AMD A8-3850 Review: Llano Rocks Entry-Level Desktops
Earlier this month we previewed AMD's Llano architecture in a notebook environment. Now we have the desktop version with a 100 W TDP. How much additional performance can the company procure with a loftier thermal ceiling and higher clocks?
Benchmark Results: 3DMark Vantage
Although 3DMark 11 is a newer title, Vantage is as high as we’re able to go. Not only is Intel’s HD Graphics implementation limited to DirectX 10-based software, but so is the Radeon HD 4290 graphics processor built into the AMD 890GX chipset.
As if to drive home my point on the previous page about synthetics designed to push a certain workload beyond where a real-world app might go, Vantage helps demonstrate the cataclysmic leap forward AMD is taking with its platform-based graphics performance.

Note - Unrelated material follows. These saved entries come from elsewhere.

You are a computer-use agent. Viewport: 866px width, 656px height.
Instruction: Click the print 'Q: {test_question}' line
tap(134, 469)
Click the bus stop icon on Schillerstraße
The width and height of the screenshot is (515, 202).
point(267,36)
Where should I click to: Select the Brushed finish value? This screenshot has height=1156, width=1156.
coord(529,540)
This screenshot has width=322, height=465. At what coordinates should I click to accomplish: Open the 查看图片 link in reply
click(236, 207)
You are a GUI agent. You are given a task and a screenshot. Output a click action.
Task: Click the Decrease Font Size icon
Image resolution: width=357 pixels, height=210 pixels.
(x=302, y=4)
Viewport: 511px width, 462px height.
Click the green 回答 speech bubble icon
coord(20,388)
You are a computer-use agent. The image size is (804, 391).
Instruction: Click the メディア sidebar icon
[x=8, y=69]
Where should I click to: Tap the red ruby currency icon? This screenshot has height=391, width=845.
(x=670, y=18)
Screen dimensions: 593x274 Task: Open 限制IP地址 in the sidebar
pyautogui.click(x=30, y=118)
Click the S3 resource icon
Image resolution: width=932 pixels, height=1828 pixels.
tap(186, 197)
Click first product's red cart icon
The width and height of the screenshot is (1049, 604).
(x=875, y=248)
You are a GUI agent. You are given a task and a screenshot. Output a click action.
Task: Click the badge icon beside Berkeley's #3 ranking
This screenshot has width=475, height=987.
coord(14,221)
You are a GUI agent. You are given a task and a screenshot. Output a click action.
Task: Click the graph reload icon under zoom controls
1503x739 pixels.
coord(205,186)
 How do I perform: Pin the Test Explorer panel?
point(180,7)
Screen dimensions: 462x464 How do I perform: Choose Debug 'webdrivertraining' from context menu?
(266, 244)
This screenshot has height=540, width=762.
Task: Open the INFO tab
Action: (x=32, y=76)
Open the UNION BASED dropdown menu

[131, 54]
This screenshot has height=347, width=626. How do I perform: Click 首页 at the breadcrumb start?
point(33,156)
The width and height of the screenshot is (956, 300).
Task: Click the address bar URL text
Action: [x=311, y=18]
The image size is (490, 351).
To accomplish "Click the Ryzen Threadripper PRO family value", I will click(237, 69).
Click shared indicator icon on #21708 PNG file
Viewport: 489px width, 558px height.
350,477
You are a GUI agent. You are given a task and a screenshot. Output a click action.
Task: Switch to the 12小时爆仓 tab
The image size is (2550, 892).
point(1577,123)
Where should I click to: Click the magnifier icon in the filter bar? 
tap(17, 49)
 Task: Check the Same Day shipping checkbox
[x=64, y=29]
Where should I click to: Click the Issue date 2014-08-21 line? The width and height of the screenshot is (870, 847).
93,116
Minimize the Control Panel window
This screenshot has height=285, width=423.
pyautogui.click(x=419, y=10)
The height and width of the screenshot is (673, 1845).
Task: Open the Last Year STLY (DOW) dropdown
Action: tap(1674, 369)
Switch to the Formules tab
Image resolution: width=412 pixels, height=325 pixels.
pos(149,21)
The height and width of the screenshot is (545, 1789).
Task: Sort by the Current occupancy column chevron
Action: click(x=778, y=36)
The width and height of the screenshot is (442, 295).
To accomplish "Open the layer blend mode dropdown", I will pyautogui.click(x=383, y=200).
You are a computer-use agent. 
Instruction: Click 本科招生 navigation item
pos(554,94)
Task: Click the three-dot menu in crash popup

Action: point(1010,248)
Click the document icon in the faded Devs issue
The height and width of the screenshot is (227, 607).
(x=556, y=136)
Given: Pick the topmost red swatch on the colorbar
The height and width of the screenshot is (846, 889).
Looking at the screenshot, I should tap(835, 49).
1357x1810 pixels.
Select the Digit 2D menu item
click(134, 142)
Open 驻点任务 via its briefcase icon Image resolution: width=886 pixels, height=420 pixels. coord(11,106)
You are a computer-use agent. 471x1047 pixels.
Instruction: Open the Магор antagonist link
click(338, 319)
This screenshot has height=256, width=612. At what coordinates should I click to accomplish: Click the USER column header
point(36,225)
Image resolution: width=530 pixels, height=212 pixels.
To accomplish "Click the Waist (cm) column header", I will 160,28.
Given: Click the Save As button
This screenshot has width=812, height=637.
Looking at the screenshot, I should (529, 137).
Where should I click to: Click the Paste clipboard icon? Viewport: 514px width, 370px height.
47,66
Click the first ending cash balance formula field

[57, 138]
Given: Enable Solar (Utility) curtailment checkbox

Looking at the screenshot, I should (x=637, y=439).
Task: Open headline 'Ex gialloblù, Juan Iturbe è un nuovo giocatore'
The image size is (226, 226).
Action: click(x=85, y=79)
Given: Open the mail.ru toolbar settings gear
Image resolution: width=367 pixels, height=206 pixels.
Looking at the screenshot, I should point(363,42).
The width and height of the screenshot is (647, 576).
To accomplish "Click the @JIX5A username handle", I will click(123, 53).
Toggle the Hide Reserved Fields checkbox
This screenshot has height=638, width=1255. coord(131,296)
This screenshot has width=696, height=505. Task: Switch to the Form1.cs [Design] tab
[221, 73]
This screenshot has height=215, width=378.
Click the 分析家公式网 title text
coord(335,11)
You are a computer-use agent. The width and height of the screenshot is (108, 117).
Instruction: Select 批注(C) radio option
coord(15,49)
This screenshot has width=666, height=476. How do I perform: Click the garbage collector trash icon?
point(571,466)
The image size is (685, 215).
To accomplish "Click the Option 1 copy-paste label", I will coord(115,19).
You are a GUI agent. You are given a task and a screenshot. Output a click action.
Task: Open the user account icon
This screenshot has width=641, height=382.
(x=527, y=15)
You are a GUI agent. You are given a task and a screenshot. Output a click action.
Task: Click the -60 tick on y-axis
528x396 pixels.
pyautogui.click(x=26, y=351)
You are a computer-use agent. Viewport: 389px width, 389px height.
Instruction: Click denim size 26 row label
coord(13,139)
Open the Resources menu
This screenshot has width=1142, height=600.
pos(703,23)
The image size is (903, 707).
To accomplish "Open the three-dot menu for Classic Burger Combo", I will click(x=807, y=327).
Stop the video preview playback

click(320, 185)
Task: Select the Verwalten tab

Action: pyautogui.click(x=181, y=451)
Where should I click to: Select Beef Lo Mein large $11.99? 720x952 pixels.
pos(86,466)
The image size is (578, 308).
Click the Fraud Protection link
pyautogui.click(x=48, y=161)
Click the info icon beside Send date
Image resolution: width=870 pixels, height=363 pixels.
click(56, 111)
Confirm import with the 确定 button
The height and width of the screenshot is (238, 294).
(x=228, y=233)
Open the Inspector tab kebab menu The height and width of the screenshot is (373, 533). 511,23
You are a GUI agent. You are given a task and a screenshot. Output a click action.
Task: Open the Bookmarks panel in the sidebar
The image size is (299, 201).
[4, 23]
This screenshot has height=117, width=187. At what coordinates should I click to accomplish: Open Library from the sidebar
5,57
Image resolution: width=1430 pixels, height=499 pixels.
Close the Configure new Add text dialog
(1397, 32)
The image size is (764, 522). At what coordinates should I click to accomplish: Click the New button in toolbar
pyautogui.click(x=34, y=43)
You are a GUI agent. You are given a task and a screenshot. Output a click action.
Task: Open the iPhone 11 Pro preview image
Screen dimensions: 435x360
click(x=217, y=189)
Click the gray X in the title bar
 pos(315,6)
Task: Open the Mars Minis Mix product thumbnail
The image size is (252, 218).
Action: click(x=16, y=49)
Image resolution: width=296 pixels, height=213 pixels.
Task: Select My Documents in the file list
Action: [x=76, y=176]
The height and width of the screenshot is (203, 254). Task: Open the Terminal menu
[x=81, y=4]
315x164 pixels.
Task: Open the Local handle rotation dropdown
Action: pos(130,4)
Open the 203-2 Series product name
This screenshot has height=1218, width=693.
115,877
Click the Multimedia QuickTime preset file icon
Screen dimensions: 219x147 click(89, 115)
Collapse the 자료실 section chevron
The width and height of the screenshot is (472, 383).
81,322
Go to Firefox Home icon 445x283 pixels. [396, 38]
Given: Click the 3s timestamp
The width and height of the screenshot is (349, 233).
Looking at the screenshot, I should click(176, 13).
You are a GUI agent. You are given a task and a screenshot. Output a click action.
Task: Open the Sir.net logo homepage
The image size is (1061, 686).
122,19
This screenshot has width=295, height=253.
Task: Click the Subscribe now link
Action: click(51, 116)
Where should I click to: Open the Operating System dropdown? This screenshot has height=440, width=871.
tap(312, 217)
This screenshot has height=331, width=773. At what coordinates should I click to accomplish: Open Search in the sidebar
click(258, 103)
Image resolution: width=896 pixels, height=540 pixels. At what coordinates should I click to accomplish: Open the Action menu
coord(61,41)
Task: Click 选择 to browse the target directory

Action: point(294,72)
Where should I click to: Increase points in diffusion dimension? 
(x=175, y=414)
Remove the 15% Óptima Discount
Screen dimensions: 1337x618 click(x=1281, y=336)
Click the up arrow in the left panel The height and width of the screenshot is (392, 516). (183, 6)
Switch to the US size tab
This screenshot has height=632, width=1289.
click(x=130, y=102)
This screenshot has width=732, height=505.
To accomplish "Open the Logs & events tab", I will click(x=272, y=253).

Intel is on the second generation of graphics built onto its processor. This is AMD’s first time to the races though, and you can see that the company’s decision to devote more die space to the GPU translates into more than doubling of Intel's most recent effort.
Once you tear into that score, the source of AMD’s advantage becomes even clearer. The Radeon HD 6550D engine simply decimates HD Graphics 3000, which itself even manages to illustrate the benefit of putting processor cores and graphics resources on the same die, destroying the once-impressive 890GX’s result.